[Records from a dataset]
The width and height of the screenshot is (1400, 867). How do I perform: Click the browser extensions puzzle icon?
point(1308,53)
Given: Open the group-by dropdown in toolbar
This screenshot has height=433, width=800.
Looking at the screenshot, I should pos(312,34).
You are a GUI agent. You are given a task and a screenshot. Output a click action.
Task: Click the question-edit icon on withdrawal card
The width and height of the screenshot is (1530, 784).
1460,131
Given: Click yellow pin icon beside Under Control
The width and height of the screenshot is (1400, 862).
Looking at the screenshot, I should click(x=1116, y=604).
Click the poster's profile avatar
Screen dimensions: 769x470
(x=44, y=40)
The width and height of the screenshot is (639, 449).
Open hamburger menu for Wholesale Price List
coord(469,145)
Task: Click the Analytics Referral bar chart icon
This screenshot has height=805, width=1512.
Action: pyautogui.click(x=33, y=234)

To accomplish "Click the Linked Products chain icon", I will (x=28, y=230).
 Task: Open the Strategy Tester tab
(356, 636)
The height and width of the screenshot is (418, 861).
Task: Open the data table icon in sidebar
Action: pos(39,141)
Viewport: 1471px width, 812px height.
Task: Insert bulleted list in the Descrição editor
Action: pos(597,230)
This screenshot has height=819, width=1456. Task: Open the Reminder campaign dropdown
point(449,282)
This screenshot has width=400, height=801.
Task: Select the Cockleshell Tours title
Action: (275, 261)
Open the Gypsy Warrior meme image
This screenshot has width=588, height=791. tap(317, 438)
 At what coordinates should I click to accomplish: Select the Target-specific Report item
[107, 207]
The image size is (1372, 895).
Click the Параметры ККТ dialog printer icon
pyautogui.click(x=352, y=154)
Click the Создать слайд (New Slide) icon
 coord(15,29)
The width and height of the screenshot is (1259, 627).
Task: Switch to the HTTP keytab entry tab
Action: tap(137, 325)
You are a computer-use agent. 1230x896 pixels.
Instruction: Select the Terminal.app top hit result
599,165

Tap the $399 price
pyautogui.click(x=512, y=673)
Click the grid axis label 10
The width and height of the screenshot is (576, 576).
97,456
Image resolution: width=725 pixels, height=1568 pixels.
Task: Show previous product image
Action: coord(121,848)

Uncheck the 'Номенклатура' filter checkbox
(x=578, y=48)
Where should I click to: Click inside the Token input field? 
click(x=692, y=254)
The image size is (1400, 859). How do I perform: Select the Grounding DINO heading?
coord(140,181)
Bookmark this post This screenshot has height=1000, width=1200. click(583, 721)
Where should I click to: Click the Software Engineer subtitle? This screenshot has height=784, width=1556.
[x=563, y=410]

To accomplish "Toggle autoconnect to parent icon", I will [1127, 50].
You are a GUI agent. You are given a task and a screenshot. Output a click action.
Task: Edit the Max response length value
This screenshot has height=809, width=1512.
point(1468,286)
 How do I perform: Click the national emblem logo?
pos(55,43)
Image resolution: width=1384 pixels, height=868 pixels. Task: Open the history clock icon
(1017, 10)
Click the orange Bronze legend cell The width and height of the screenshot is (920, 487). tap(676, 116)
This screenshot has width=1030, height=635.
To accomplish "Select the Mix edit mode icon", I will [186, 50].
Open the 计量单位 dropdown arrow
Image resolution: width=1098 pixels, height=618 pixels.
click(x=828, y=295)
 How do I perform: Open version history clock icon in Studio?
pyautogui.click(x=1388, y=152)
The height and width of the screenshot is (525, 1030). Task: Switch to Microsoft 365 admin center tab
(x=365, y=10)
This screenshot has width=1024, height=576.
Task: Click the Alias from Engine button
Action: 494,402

OBJECTIVE: Convert the lines above into a numbered list, leaving out any blank lines.

ANSWER FOR THE TASK:
1. The width and height of the screenshot is (1400, 867). How do I perform: Click the browser extensions puzzle icon?
2. point(1308,53)
3. Given: Open the group-by dropdown in toolbar
4. This screenshot has height=433, width=800.
5. Looking at the screenshot, I should pos(312,34).
6. You are a GUI agent. You are given a task and a screenshot. Output a click action.
7. Task: Click the question-edit icon on withdrawal card
8. The width and height of the screenshot is (1530, 784).
9. 1460,131
10. Given: Click yellow pin icon beside Under Control
11. The width and height of the screenshot is (1400, 862).
12. Looking at the screenshot, I should click(x=1116, y=604).
13. Click the poster's profile avatar
14. Screen dimensions: 769x470
15. (x=44, y=40)
16. The width and height of the screenshot is (639, 449).
17. Open hamburger menu for Wholesale Price List
18. coord(469,145)
19. Task: Click the Analytics Referral bar chart icon
20. This screenshot has height=805, width=1512.
21. Action: pyautogui.click(x=33, y=234)
22. To accomplish "Click the Linked Products chain icon", I will (x=28, y=230).
23.  Task: Open the Strategy Tester tab
24. (356, 636)
25. The height and width of the screenshot is (418, 861).
26. Task: Open the data table icon in sidebar
27. Action: pos(39,141)
28. Viewport: 1471px width, 812px height.
29. Task: Insert bulleted list in the Descrição editor
30. Action: pos(597,230)
31. This screenshot has height=819, width=1456. Task: Open the Reminder campaign dropdown
32. point(449,282)
33. This screenshot has width=400, height=801.
34. Task: Select the Cockleshell Tours title
35. Action: (275, 261)
36. Open the Gypsy Warrior meme image
37. This screenshot has width=588, height=791. tap(317, 438)
38.  At what coordinates should I click to accomplish: Select the Target-specific Report item
39. [107, 207]
40. The image size is (1372, 895).
41. Click the Параметры ККТ dialog printer icon
42. pyautogui.click(x=352, y=154)
43. Click the Создать слайд (New Slide) icon
44.  coord(15,29)
45. The width and height of the screenshot is (1259, 627).
46. Task: Switch to the HTTP keytab entry tab
47. Action: tap(137, 325)
48. You are a computer-use agent. 1230x896 pixels.
49. Instruction: Select the Terminal.app top hit result
50. 599,165
51. Tap the $399 price
52. pyautogui.click(x=512, y=673)
53. Click the grid axis label 10
54. The width and height of the screenshot is (576, 576).
55. 97,456
56. Image resolution: width=725 pixels, height=1568 pixels.
57. Task: Show previous product image
58. Action: coord(121,848)
59. Uncheck the 'Номенклатура' filter checkbox
60. (x=578, y=48)
61. Where should I click to: Click inside the Token input field? 
62. click(x=692, y=254)
63. The image size is (1400, 859). How do I perform: Select the Grounding DINO heading?
64. coord(140,181)
65. Bookmark this post This screenshot has height=1000, width=1200. click(583, 721)
66. Where should I click to: Click the Software Engineer subtitle? This screenshot has height=784, width=1556.
67. [x=563, y=410]
68. To accomplish "Toggle autoconnect to parent icon", I will [1127, 50].
69. You are a GUI agent. You are given a task and a screenshot. Output a click action.
70. Task: Edit the Max response length value
71. This screenshot has height=809, width=1512.
72. point(1468,286)
73.  How do I perform: Click the national emblem logo?
74. pos(55,43)
75. Image resolution: width=1384 pixels, height=868 pixels. Task: Open the history clock icon
76. (1017, 10)
77. Click the orange Bronze legend cell The width and height of the screenshot is (920, 487). tap(676, 116)
78. This screenshot has width=1030, height=635.
79. To accomplish "Select the Mix edit mode icon", I will [186, 50].
80. Open the 计量单位 dropdown arrow
81. Image resolution: width=1098 pixels, height=618 pixels.
82. click(x=828, y=295)
83.  How do I perform: Open version history clock icon in Studio?
84. pyautogui.click(x=1388, y=152)
85. The height and width of the screenshot is (525, 1030). Task: Switch to Microsoft 365 admin center tab
86. (x=365, y=10)
87. This screenshot has width=1024, height=576.
88. Task: Click the Alias from Engine button
89. Action: 494,402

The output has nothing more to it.